Please rewrite the records that begin at the line containing "Where should I" and stop after the line containing "coord(25,76)", changing "back arrow icon" to "back button" and keeping everything else the same. Leave the pictures out of your version.

__INPUT MATERIAL__
....

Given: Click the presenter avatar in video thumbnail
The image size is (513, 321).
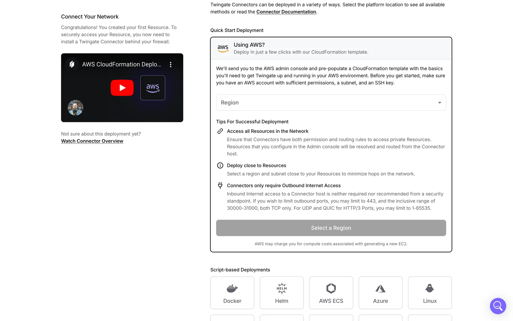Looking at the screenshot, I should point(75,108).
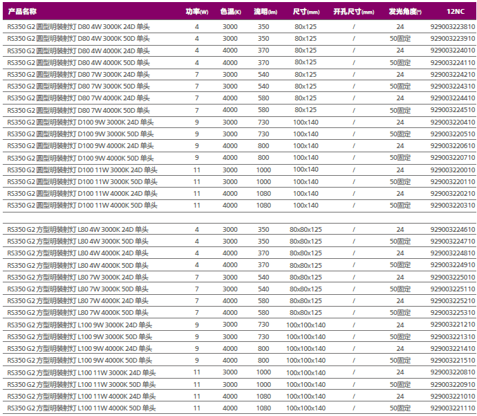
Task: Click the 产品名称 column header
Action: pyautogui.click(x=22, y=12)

....

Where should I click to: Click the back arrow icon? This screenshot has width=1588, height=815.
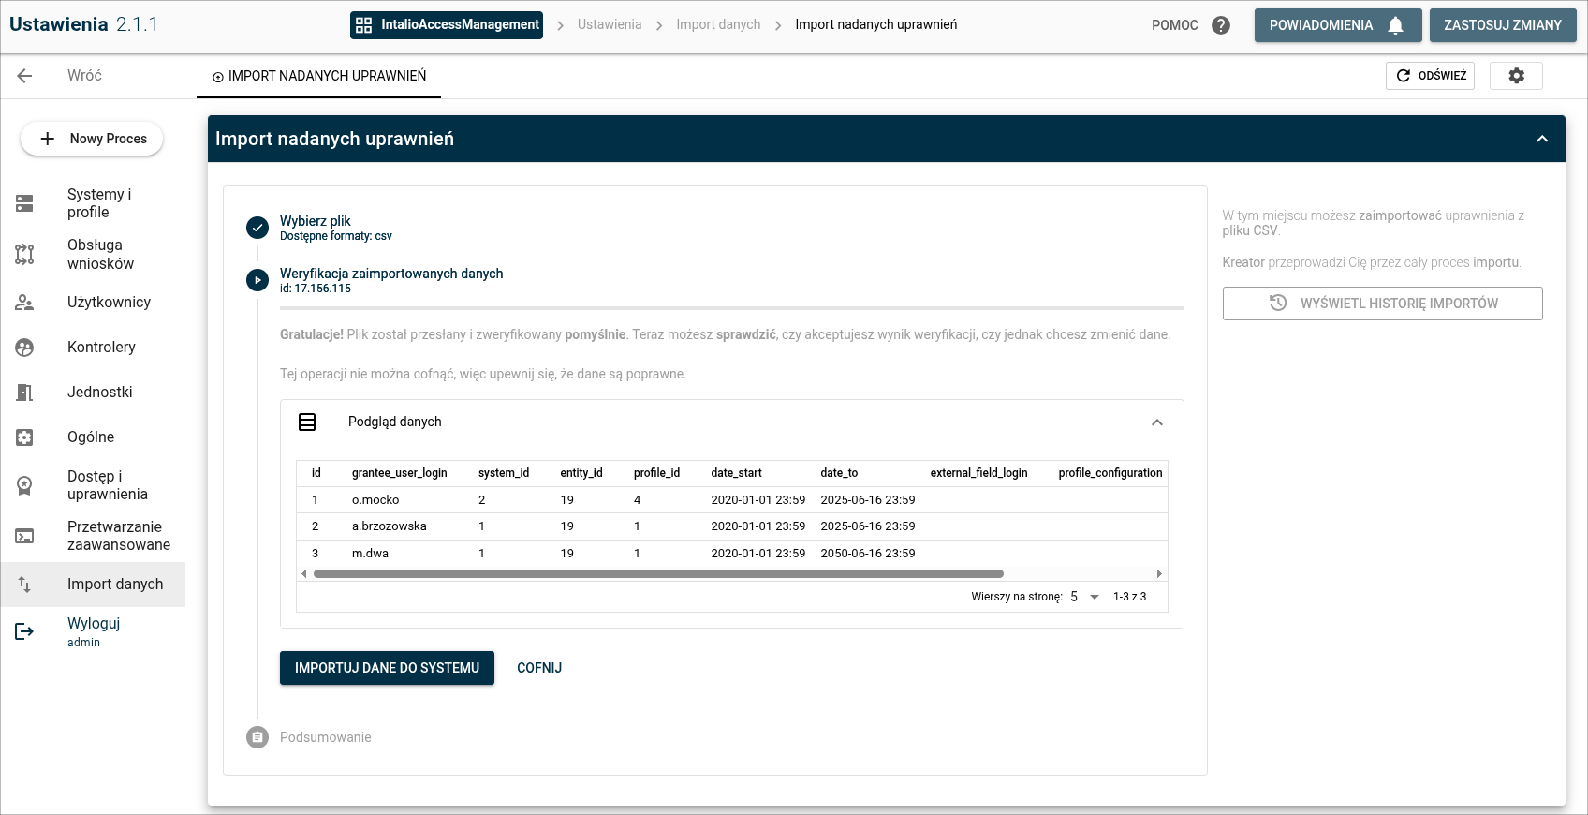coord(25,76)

....

__FINAL RESULT__
Where should I click to: Click the back button? This screenshot has width=1588, height=815.
coord(25,76)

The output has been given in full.